Note that \( A_1 \setminus A_n \in \ms A \) and this sequence is increasing. Moreover, \( \bigcup_{n=1}^\infty (A_1 \setminus A_n) = \left(\bigcap_{n=1}^\infty A_n \right)^c \cap A_1 \). Hence if \( \bigcap_{n=1}^\infty A_n \in \ms A \) then \( \bigcup_{n=1}^\infty (A_1 \setminus A_n) \in \ms A \). Thus using the continuity result for increasing sets, \begin{align} \mu \left(\bigcap_{i=1}^\infty A_i \right) & = \mu\left[A_1 \setminus \bigcup_{i=1}^\infty (A_1 \setminus A_i) \right] = \mu(A_1) - \mu\left[\bigcup_{i=1}^\infty (A_1 \setminus A_n)\right]\\ & = \mu(A_1) - \lim_{n \to \infty} \mu(A_1 \setminus A_n) = \mu(A_1) - \lim_{n \to \infty} [\mu(A_1) - \mu(A_n)] = \lim_{n \to \infty} \mu(A_n) \end{align}

Recall that if the sequence \( (A_1, A_2, \ldots) \) is increasing, then we define \( \lim_{n \to \infty} A_n = \bigcup_{n=1}^\infty A_n \), and if the sequence is decreasing then we define \( \lim_{n \to \infty} A_n = \bigcap_{n=1}^\infty A_n \). Thus the conclusion of both parts of the continuity theorem is \[ \P\left(\lim_{n \to \infty} A_n\right) = \lim_{n \to \infty} \P(A_n) \] Finite additivity and continuity for increasing events imply countable additivity:

If \( \mu: \ms A \to [0, \infty] \) satisfies the properties below then \( \mu \) is a positive measure on \( \ms A \).

\( \mu(\emptyset) = 0 \)
\( \mu\left(\bigcup_{i \in I} A_i\right) = \sum_{i \in I} \mu(A_i) \) if \( \{A_i: i \in I\} \) is a finite disjoint collection of sets in \( \ms A \)
\( \mu\left(\bigcup_{i=1}^\infty A_i \right) = \lim_{n \to \infty} \mu(A_n) \) if \( (A_1, A_2, \ldots) \) is an increasing sequence of events in \( \ms A \) and \( \bigcup_{i=1}^\infty A_i \in \ms A \).

Details:

All that is left to prove is additivitiy over a countably infinite collection of sets in \( \ms A \) when the union is also in \( \ms A \). Thus suppose that \(\{A_n: n \in \N\} \) is a disjoint collection of sets in \( \ms A \) with \( \bigcup_{n=1}^\infty A_n \in \ms A \). Let \( B_n = \bigcup_{i=1}^n A_i \) for \( n \in \N_+ \). Then \( B_n \in \ms A \) and \( \bigcup_{n=1}^\infty B_n = \bigcup_{n=1}^\infty A_n \). Hence using the finite additivity and the continuity property we have \[ \P\left(\bigcup_{n = 1}^\infty A_n\right) = \P\left(\bigcup_{n=1}^\infty B_n\right) = \lim_{n \to \infty} \P(B_n) = \lim_{n \to \infty} \sum_{i=1}^n \P(A_i) = \sum_{i=1}^\infty \P(A_i) \]
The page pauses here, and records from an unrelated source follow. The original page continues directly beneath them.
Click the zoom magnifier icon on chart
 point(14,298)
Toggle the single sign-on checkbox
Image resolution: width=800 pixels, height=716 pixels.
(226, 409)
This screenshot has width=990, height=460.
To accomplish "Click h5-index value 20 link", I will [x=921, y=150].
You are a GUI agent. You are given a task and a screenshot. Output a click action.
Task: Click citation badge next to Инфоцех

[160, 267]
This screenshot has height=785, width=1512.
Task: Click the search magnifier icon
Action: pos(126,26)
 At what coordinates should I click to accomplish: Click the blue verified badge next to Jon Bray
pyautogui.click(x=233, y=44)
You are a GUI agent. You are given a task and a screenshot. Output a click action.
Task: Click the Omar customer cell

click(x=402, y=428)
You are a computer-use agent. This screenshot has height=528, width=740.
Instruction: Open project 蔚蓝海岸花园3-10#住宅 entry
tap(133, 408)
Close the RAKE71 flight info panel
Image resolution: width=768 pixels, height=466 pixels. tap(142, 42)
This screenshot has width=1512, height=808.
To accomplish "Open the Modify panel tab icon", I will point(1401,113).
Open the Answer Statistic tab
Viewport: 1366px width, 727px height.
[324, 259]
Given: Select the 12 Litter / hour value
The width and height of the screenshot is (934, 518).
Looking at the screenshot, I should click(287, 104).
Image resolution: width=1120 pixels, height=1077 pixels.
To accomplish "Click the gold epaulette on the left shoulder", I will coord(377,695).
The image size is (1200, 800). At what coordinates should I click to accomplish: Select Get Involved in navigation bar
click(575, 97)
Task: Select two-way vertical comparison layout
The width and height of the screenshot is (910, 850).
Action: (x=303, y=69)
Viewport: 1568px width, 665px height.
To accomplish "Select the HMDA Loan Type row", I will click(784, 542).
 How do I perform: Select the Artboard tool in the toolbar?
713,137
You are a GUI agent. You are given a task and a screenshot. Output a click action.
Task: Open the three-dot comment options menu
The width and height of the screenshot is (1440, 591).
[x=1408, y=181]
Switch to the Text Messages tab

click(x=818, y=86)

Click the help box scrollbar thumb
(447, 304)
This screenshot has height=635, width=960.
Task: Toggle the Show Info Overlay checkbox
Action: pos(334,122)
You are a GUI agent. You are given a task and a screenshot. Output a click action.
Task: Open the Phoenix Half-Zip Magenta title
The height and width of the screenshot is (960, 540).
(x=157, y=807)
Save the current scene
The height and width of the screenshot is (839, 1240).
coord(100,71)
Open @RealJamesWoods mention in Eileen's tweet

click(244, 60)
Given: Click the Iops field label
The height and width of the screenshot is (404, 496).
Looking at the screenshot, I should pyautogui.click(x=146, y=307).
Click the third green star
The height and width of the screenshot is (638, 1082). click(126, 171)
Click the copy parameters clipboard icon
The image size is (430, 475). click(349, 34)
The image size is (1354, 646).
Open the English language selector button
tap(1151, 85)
Many of the basic theorems in measure theory require that the measure not be too far removed from being finite. This leads to the following definition, which is just like the one for a positive measure on a \( \sigma \)-algebra.

A measure \( \mu \) on an algebra \( \ms A \) of subsets of \( S \) is \( \sigma \)-finite if there exists a sequence of sets \( (A_1, A_2, \ldots) \) in \( \ms A \) such that \( \bigcup_{n=1}^\infty A_n = S \) and \( \mu(A_n) \lt \infty \) for each \( n \in \N_+ \). The sequence is called a \( \sigma \)-finite sequence for \( \mu \).

Suppose that \( \mu \) is a \( \sigma \)-finite measure on an algebra \( \ms A \) of subsets of \( S \).

There exists an increasing \( \sigma \)-finite sequence.
There exists a disjoint \( \sigma \)-finite sequence.

Details:

We use the same tricks that we have used before. Suppose that \( (A_1, A_2, \ldots) \) is a \( \sigma \)-finite sequence for \( \mu \).

Let \( B_n = \bigcup_{i = 1}^n A_i \). Then \( B_n \in \ms A \) for \( n \in \N_+ \) and this sequence is increasing. Moreover, \( \mu(B_n) \le \sum_{i=1}^n \mu(A_i) \lt \infty \) for \( n \in \N_+ \) and \( \bigcup_{n=1}^\infty B_n = \bigcup_{n=1}^\infty A_n = S \).
Let \( C_1 = A_1 \) and let \( C_n = A_n \setminus \bigcup_{i=1}^{n-1} A_i \) for \( n \in \{2, 3, \ldots\} \). Then \( C_n \in \ms A \) for each \( n \in \N_+ \) and this sequence is disjoint. Moreover, \( C_n \subseteq A_n \) so \( \mu(C_n) \le \mu(A_n) \lt \infty \) and \( \bigcup_{n=1}^\infty C_n = \bigcup_{n=1}^\infty A_n = S \).

Extension and Uniqueness Theorems

The fundamental theorem on measures states that a positive, \( \sigma \)-finite measure \( \mu \) on an algebra \( \ms A \) can be uniquely extended to \( \sigma(\ms A) \). The extension part is sometimes referred to as the Carathéodory extension theorem, and is named for the Greek mathematician Constantin Carathéodory.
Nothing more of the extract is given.